▶ _To do_:
**1)** In the patent claims text, along what direction of the tube does claim 3 say the temperature compensation unit compensates the temperature profile?
**2)** Copy the records from their start through the line containing "Open the Chrome", requests included, and add 67 to every coordinate in the answers. Give only those lines.

▶ _Text_:
════════

1. A temperature compensation unit (216) for a fluidic device (200) for analyzing a fluidic sample, wherein the fluidic device (200) is adapted to conduct the fluidic sample along a first direction (215) in the fluidic device (200),

the temperature compensation unit (216) being adapted to at least partially compensate a temperature profile in the fluidic device (200) along a second direction (217) which differs from the first direction (215).

2. The temperature compensation unit (216) according to claim 1 , comprising at least one of:

the temperature compensation unit (216) is adapted to at least partially compensate a temperature profile in the fluidic device (200) originating from friction between the fluidic sample flowing in the fluidic device (200) and a stationary packing material (214) filled in the fluidic device (200);

the first direction (215) is essentially perpendicular to the second direction (217);

the second direction (217) is part of a plane being aligned essentially perpendicular to the first direction (215), and the temperature compensation unit (216) is adapted to at least partially compensate the temperature profile within the plane.

3. The temperature compensation unit (216) according to claim 1 or any one of the above claims,

wherein the fluidic device (200) comprises a tube (202) and is adapted to conduct the fluidic sample along a longitudinal direction (215) of the tube (202);

wherein the temperature compensation unit (216) is adapted to at least partially compensate the temperature profile in the fluidic device (200) along a radial direction (217) of the tube (202).

4. The temperature compensation unit (216) according to claim 1 or any one of the above claims, comprising a thermal energy source for selectively supplying thermal energy to a first component of the fluidic sample which is colder than a second component of the fluidic sample.

5. The temperature compensation unit (216) according to claim 4,

wherein the thermal energy source is adapted for applying a temperature profile between an inner portion within the fluidic device (200) and an outer portion within the fluidic device (200) by supplying more thermal energy to the outer portion than to the inner portion.

6. The temperature compensation unit (216) according to claim 1 or any one of the above claims,

wherein the temperature compensation unit (800) comprises a mechanical barrier (801 ) designed and positioned for selectively redirecting different components of the fluidic sample at least partially along the second direction (217) to thereby modify a flowing profile of the components to at least partially compensate the temperature profile.

7. The temperature compensation unit (216) according to claim 1 or any one of the above claims,

wherein the temperature compensation unit (800) comprises a mechanical barrier (801 ) designed and positioned for selectively mixing different components of the fluidic sample to thereby modify a flowing profile of the components to at least partially compensate the temperature profile.

════════

▶ _Data provided_:
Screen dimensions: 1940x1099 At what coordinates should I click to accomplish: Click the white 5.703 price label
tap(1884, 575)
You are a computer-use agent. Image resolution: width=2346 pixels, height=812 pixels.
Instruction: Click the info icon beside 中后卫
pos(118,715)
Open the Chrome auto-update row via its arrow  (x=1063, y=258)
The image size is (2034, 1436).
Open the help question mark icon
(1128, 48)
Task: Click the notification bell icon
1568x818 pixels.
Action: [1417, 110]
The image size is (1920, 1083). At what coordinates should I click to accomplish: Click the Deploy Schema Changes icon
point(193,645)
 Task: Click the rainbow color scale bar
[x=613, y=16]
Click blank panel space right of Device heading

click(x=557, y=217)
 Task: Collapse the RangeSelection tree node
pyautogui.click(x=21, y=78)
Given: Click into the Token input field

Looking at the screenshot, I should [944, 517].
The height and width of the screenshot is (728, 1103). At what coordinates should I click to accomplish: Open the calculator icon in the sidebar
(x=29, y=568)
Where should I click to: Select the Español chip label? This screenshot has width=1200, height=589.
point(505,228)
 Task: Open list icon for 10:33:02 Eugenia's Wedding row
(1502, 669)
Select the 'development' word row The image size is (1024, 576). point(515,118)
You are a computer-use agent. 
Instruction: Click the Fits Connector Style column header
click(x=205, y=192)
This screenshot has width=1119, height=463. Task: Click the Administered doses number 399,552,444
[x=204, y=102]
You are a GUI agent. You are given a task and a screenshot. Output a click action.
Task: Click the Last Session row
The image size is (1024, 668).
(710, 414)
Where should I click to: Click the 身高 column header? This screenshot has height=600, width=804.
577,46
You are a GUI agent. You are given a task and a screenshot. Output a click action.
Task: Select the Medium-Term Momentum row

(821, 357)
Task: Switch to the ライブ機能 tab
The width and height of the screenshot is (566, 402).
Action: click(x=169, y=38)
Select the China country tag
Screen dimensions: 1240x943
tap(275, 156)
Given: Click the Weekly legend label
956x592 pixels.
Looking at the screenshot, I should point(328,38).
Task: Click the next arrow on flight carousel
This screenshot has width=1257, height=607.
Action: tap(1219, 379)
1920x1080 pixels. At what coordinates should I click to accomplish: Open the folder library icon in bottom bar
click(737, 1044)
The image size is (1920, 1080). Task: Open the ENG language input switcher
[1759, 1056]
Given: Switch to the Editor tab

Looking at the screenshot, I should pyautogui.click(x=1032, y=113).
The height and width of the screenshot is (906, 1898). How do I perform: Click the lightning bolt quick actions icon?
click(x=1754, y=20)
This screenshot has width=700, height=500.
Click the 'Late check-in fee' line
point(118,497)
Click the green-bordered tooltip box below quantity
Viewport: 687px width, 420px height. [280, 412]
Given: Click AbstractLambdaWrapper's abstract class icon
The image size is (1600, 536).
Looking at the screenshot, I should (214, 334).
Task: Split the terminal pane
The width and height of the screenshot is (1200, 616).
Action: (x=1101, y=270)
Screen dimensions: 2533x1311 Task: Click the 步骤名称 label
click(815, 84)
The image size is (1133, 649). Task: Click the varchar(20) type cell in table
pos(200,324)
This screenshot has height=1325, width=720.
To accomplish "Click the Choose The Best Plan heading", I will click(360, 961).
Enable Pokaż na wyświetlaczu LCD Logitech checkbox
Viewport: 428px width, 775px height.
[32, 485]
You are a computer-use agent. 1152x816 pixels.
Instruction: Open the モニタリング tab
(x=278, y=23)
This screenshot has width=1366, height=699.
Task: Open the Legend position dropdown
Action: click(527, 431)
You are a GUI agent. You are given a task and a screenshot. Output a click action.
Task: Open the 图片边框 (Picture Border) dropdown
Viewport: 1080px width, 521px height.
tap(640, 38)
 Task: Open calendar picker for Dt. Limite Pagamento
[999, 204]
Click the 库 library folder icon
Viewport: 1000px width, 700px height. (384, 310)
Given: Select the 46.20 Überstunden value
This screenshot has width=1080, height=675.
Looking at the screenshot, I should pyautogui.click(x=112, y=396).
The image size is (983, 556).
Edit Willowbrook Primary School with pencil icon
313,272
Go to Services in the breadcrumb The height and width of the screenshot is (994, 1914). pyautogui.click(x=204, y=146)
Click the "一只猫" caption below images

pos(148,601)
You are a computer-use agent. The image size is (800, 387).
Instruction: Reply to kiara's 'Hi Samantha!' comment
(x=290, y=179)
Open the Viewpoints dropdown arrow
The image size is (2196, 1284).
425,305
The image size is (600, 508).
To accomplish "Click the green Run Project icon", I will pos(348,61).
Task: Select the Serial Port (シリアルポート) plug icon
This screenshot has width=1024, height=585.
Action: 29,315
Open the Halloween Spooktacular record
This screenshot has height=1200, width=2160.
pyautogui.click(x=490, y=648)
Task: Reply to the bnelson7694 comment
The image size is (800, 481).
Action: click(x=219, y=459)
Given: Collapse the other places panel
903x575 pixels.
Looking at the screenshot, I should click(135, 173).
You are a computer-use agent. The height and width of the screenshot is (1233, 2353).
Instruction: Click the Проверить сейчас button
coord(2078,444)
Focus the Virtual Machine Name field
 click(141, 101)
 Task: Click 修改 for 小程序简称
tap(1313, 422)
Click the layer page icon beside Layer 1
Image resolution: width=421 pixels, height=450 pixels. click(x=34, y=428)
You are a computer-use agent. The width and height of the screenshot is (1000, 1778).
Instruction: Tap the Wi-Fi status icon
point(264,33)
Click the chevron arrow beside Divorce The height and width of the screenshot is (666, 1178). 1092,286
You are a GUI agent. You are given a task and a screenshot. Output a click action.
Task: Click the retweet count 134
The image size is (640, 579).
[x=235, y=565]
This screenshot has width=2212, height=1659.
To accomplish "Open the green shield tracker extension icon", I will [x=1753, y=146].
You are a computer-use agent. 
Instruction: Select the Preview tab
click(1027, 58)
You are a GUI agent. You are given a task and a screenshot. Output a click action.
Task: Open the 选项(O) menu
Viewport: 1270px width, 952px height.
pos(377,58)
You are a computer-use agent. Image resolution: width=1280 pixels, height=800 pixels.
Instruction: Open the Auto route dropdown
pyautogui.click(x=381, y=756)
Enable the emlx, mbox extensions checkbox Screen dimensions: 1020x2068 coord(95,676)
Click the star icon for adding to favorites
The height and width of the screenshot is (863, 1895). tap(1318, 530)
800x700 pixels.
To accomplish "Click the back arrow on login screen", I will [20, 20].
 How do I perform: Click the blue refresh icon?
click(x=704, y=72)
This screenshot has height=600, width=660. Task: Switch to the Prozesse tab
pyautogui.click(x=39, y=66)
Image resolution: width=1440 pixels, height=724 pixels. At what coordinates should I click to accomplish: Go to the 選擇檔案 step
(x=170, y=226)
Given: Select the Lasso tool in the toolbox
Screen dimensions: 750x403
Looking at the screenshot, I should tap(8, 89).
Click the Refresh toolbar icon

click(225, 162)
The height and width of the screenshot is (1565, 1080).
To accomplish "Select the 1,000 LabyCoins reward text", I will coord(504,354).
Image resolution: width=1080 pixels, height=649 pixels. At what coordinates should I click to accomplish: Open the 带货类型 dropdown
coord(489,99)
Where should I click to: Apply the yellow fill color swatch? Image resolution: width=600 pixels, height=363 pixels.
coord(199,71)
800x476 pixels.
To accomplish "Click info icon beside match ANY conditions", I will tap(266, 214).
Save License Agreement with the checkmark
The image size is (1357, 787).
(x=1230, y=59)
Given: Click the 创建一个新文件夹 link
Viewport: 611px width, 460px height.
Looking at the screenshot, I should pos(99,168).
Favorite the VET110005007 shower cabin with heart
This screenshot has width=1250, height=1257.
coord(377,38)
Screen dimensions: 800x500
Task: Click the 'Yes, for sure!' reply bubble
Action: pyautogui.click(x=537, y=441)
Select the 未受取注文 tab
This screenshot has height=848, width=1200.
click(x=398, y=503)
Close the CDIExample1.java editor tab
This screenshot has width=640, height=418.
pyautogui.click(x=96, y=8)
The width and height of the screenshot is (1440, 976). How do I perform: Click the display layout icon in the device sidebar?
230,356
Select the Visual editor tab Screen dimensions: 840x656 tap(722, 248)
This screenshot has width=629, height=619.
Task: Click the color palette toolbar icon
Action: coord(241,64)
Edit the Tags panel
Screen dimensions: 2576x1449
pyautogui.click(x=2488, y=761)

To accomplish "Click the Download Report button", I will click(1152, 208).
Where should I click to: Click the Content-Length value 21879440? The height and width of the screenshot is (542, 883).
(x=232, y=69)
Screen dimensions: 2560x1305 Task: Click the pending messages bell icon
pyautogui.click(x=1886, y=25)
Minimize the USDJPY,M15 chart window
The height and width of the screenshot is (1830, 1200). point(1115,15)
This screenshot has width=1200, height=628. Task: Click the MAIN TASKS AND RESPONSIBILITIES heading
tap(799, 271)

════════

▶ _Task results_:
**1)** Along a radial direction of the tube.

**2)**
Screen dimensions: 1940x1099 At what coordinates should I click to accomplish: Click the white 5.703 price label
tap(1951, 642)
You are a computer-use agent. Image resolution: width=2346 pixels, height=812 pixels.
Instruction: Click the info icon beside 中后卫
pos(185,782)
Open the Chrome auto-update row via its arrow  (x=1130, y=325)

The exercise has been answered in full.